At first, this problem makes for situational comedy happening in real time: Charles needs to get back into his room but must ask assistance from people he rarely sees. In each case, he discovers various quirks and insecurities about the residents that likely would have alluded him if not for this brief moment of absentmindedness. Reentering the apartment means repeatedly asking upstairs neighbor Andre (Michael Cyril Creighton) to buzz him in, thus ruining a swinger’s night with a European couple. There’s a kindly old widower, Sara (Lynda Gravatt); Paige (Hannah Bos), who is pregnant and overdue; and Elena (Olivia Edward), a semi-reclusive girl whose overbearing, washed-up actress mother makes living at home unbearable, among others. Charles also has regular encounters with a policewoman named Slater (Sunita Mani), whose overzealousness at handing out parking tickets infuriates everyone.
It’s also a world of people who know how to forgive and enjoy the moment better than Charles, who gradually comes to terms with this lesson the more he stays on the outside. Confronting Isha’s cheating partner, Grace (Suzette Gunn), as well as Grace’s partner, Inez (Asia Kate Dillon), doesn’t produce the mournful camaraderie he expected, and seeing Andre with a couple who can share a relationship another without envy only enhances his confusion.

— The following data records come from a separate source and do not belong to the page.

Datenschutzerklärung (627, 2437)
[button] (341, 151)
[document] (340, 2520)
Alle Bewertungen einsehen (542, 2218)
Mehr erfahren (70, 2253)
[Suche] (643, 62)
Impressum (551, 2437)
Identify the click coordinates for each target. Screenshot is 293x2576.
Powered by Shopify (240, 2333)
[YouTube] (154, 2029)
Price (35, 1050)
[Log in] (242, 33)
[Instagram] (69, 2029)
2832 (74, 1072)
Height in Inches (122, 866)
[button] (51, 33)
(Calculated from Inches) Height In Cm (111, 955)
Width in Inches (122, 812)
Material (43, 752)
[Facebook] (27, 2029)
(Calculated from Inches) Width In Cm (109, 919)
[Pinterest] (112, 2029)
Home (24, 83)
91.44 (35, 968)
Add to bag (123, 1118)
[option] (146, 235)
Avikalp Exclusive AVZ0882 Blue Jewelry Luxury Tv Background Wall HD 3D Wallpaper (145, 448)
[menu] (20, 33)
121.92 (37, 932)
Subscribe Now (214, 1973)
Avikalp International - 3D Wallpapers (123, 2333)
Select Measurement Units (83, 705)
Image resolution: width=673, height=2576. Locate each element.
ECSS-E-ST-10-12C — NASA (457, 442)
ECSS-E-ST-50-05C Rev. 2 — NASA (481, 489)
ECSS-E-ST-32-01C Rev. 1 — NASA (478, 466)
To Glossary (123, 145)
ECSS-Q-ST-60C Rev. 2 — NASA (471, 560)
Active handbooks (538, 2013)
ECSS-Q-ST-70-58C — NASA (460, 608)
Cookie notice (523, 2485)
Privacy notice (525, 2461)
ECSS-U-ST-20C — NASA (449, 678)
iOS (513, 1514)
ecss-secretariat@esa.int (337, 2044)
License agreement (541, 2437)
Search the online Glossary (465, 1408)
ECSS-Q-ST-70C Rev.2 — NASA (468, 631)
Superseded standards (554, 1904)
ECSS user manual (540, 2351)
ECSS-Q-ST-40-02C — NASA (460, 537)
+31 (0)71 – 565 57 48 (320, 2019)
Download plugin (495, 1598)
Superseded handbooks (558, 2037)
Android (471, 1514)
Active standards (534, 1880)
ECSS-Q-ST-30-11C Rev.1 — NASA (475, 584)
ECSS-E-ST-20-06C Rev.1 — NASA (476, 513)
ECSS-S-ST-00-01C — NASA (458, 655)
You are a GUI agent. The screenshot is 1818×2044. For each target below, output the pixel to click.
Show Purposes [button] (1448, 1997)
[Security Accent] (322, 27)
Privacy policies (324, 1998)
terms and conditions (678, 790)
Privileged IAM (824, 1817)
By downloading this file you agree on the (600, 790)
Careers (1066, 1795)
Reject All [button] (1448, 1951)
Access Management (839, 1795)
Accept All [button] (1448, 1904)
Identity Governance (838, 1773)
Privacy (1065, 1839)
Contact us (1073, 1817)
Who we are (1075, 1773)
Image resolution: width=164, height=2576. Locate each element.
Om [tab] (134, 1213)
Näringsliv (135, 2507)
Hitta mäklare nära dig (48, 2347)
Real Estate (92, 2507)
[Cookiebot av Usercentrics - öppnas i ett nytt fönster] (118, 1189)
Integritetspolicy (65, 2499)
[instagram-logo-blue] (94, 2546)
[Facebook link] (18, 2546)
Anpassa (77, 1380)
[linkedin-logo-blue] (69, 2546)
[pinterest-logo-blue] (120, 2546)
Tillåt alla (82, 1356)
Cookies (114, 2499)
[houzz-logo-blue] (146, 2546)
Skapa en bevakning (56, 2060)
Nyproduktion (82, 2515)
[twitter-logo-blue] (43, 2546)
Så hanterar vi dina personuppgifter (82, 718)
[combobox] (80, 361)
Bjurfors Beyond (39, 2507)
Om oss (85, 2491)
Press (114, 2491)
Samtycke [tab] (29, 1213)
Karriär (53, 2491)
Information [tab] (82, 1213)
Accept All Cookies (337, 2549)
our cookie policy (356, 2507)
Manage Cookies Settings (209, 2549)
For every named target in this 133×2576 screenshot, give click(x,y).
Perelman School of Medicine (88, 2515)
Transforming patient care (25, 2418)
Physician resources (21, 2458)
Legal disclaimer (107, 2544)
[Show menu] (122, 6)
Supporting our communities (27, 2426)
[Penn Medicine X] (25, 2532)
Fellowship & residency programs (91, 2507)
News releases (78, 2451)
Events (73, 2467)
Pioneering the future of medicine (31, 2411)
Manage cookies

Brian Tyree Henry tends to excel at playing characters who can be empathetic in spite of their bizarreness (even as a conspiracy theorist in Godzilla vs. Kong), and this performance matches his strengths. We’ve all been in Charles’s shoes at one point, so it’s easy to embrace the social consequences of a problem that’s small but, like a Seinfeld episode, can often feel grandiose beyond belief.
Being one of many films delayed by the pandemic, The Outside Story’s 2020-ness is both a gift and a curse. The notion of savoring life’s little moments after being endlessly stuck in your room certainly feels relevant after more than a year of self-quarantining. Yet Charles’s relationship with Slater, despite having one amusing parking ticket gag, plays its by-the-book police officer archetype for laughs in a way that comes across as dated following the George Floyd protests, especially with how one climactic scene resolves itself. None of this is necessarily Nozkowski’s fault, but it speaks to the paradox of depicting everyday mundanity after a year where social upheaval flipped the definition of mundane on its head.
The Outside Story is more a fleeting glimpse than a three-dimensional portrait of a neighborhood, but for this specific story, that’s enough. It becomes a slice-of-life tale about one man coming to terms with his flaws thanks to the input of a select few who have been hiding under his nose the whole time.